Zur Vorstellungskraft in der Philosophie Spinozas
Erkenntnis, Emotion, Praxis
Eine Untersuchung der Rolle der Vorstellungskraft in Spinozas Denken, die zeigt, wie sie Erkenntnis, Emotionen und lebenspraktische Aspekte miteinander verknüpft.
Vorstellungskraft als Schlüsselbegriff
Spinoza führt die Vorstellungskraft in der Ethik innerhalb von körperphysiologischen Diskussionen ein. Von dort ausgehend wird diese Konzeption sowohl in der Erkenntnistheorie als auch in der Theorie der Emotionen verwendet. Die Arbeit zeigt, dass Spinoza mit der Vorstellungskraft lebenspraktische Aspekte in sein Hauptwerk integriert, die sich einer umfassenden rationalen Begründung entziehen.

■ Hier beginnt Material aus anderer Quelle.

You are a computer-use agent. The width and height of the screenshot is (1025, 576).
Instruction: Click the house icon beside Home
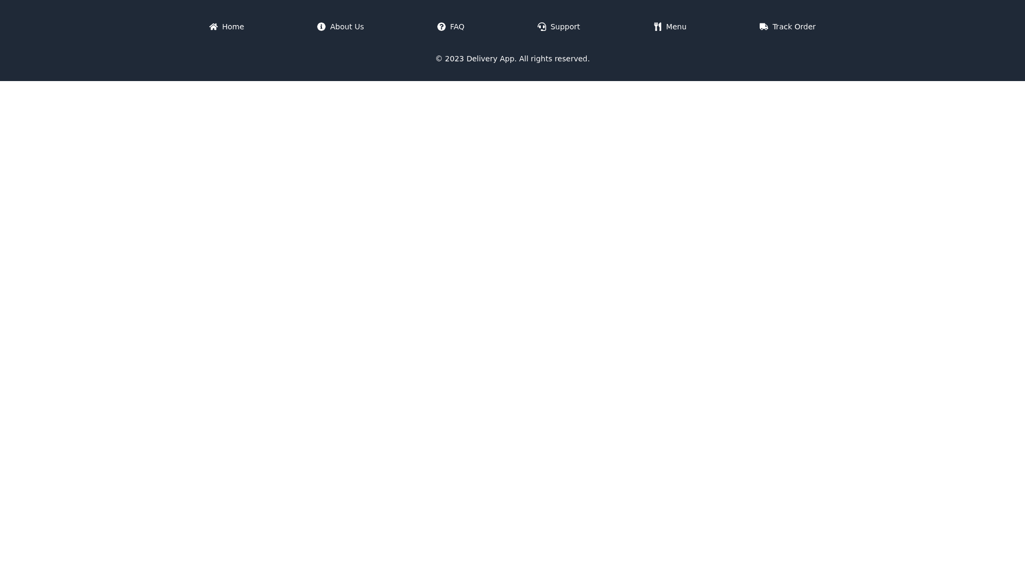coord(214,27)
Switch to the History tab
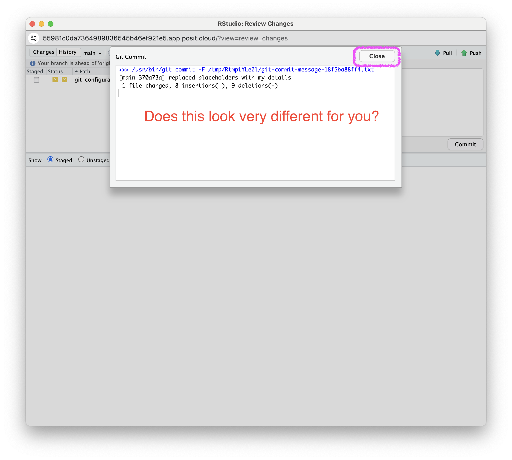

Um diese Elemente genauer herauszuarbeiten, erschließt die Arbeit die erkenntnistheoretische Diskussion zum Verhältnis von Vorstellungen und Ideen und stellt in diesem Kontext heraus, inwiefern die Genese der Erkenntnis von der Vorstellungskraft abhängig ist.
In Bezug auf die Theorie der Emotionen wird zudem dafür argumentiert, dass sich Spinoza in der Ethik auf ein pragmatisches Konzept der Vorstellungskraft stützt, welches zu einer positiven Neubewertung der Vorstellungen in der Theorie der Emotionen führt. Die abschließend entwickelte Theorie der psychologischen Gewissheit stützt sich auf diese Punkte und formuliert davon ausgehend weitere Anknüpfungspunkte für Forschungsfragen innerhalb der politischen Schriften Spinozas.